According to Drewry, freight rates on major routes have also fallen. Costs for routes like Shanghai-Rotterdam and Shanghai-New York have fallen by up to 13%. 

The falling freight rates tie in with a “sharp drop” in container shipments that Nomura Bank has observed. 

Nomura, quoting data from U.S.-based Descartes Datamyne, said container shipments from Asia to the U.S. for all products except rubber products in September are down year on year.

“We assume that the sharp drop in container shipments largely reflects US retailers stopping orders and reducing inventories due to the risk of an economic slowdown,” Nomura analyst Masaharu Hirokane said in a note on Wednesday, adding that the bank has yet to see signs of a sharp fall in U.S. retail sales.

Port throughput around the world has also dropped.

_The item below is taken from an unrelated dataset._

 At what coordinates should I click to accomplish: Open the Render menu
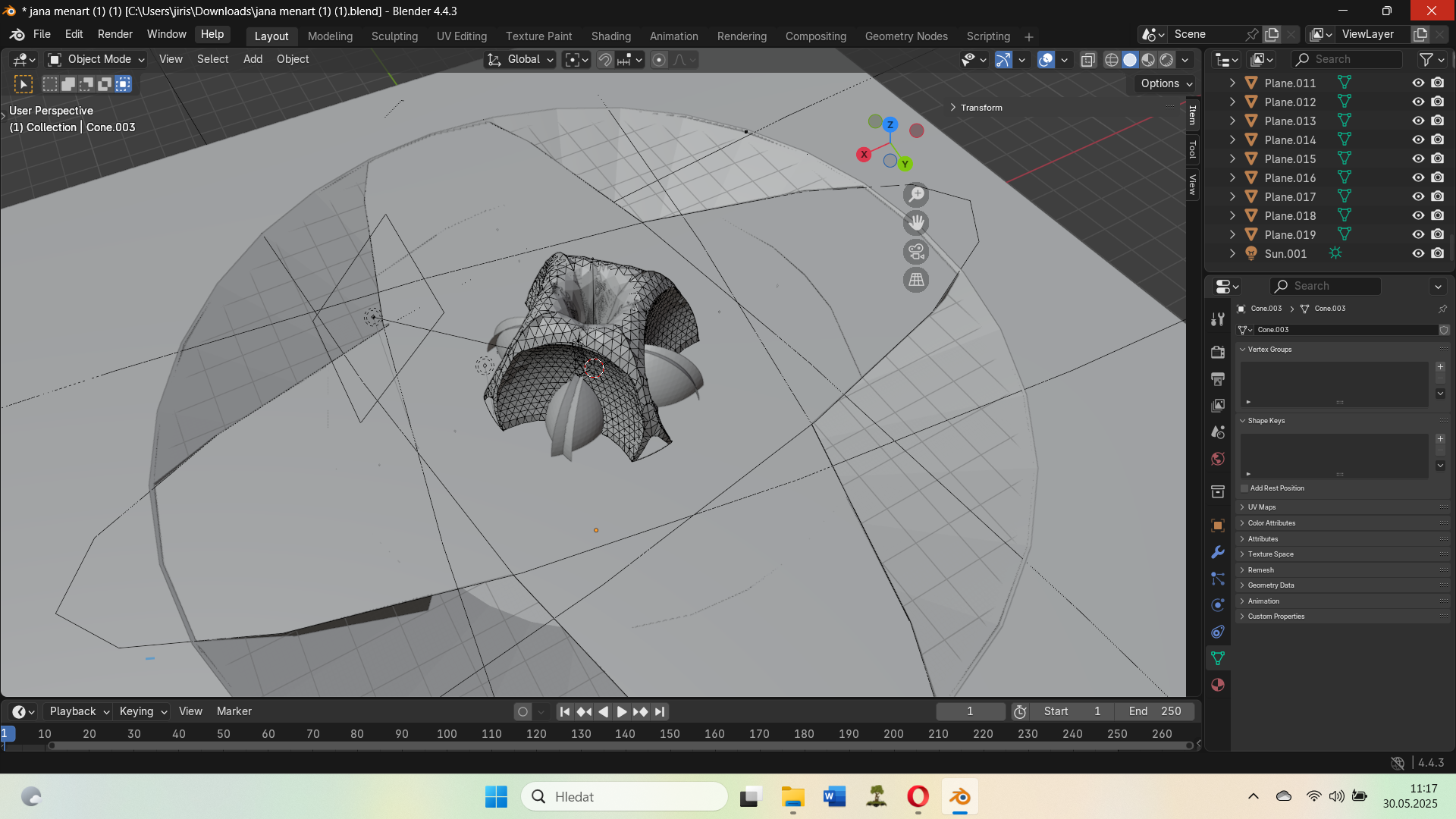coord(115,34)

When Shanghai reopened after its recent lockdowns, port traffic volumes lifted but weren’t enough to offset the “wider downturn in port handling levels,” Drewry said. 

What’s different now

In Europe, sliding container prices and rates reflect declining consumer confidence, Container xChange said. 

“The European market is finding itself flooded with 40-foot high-cube containers. As a result, the region is experiencing a fall in the prices of these boxes,” Container xChange said. 

How labor slowdowns at German, Dutch ports are creating a pile-up of exports bound for U.S.

The trends in logistics and supply chains from the past two years have reversed, logistics companies said. During that period, container shortages were constant as a result of delays at ports affected by lockdowns and soaring demand.

But now, demand for containers is falling and so are their rates, Seacube Containers chief sales director Danny den Boer said at the Digital Container Summit held earlier this month. 

Idle time for containers is also on the rise, Sogese CEO Andrea Monti said at the same conference.   

“Containers are stacking up at a lot of import-led ports. Shippers are giving containers away just because containers are being stuck there,” said Container xChange account manager Gregoire van Strydonck at the conference. 

India’s Arcon Containers CEO Supal Shah said factories in China have stopped production for the foreseeable future. 

“We heard four months,” he said at the Digital Container Summit conference.

“The container depot space is full in China, Europe, India, Singapore and most parts of the world.”